**Work order:**
Copying starts at the line containing "The image size is (951, 595)." and stops after the last line of the records; each line is repeated exactly, and pictures are skipped.
(Dataset records begins)
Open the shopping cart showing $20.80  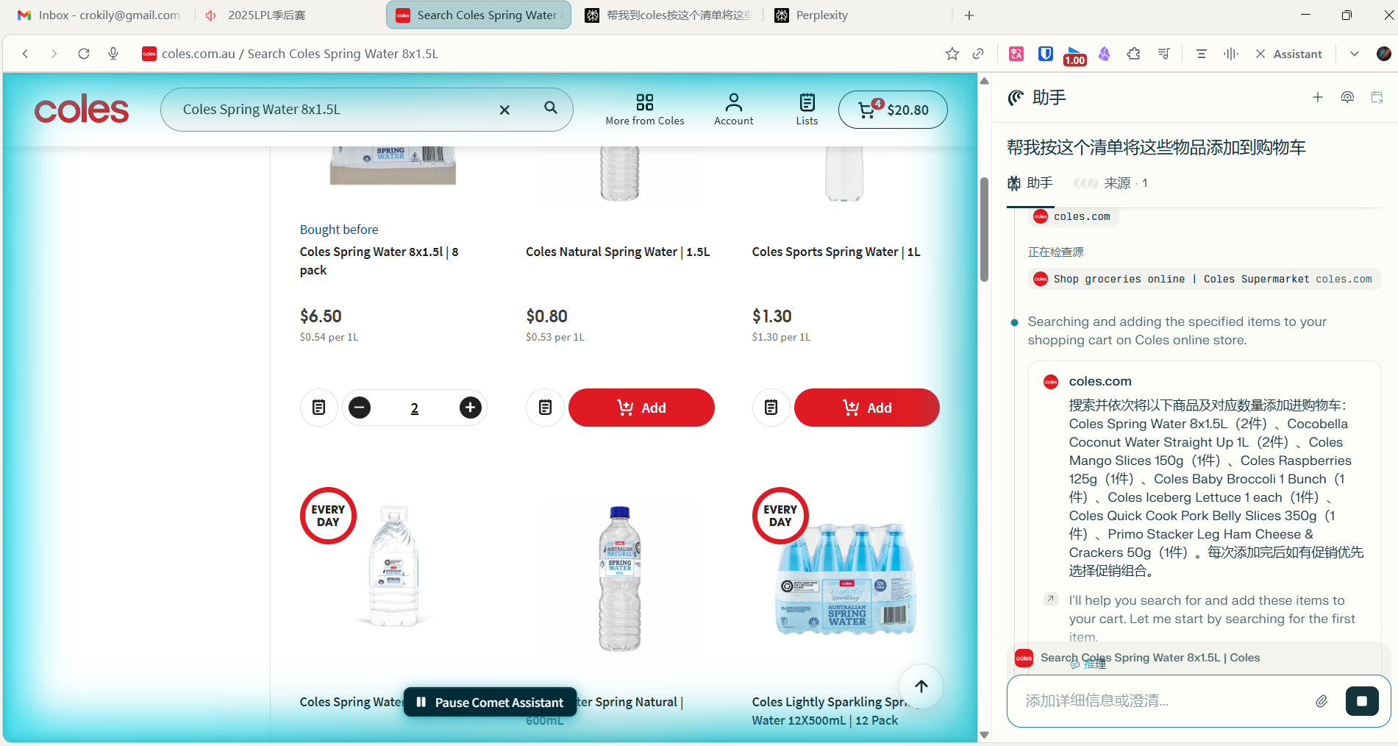pyautogui.click(x=893, y=110)
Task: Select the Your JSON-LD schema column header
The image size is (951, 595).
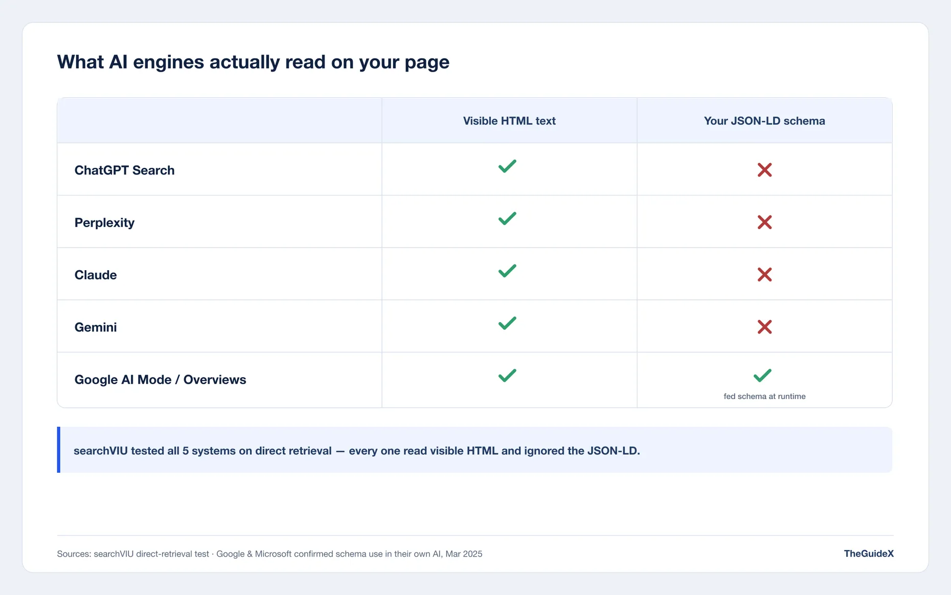Action: [x=764, y=121]
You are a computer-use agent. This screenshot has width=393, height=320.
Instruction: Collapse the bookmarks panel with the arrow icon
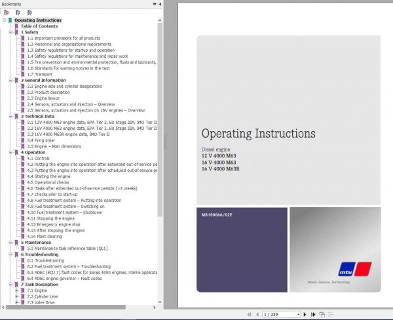(160, 4)
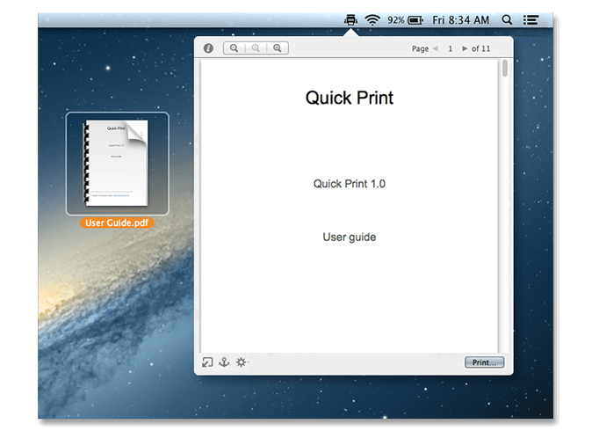The image size is (592, 431).
Task: Click the page number field
Action: (x=450, y=48)
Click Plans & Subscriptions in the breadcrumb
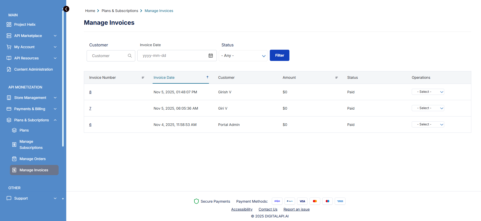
(Dataset records ends)
**The answer:**
The image size is (951, 595).
Action: [x=764, y=121]
You are a computer-use agent. This screenshot has width=393, height=320.
Instruction: Collapse the bookmarks panel with the arrow icon
(160, 4)
The image size is (592, 431).
Task: Click the page number field
Action: (x=450, y=48)
Click Plans & Subscriptions in the breadcrumb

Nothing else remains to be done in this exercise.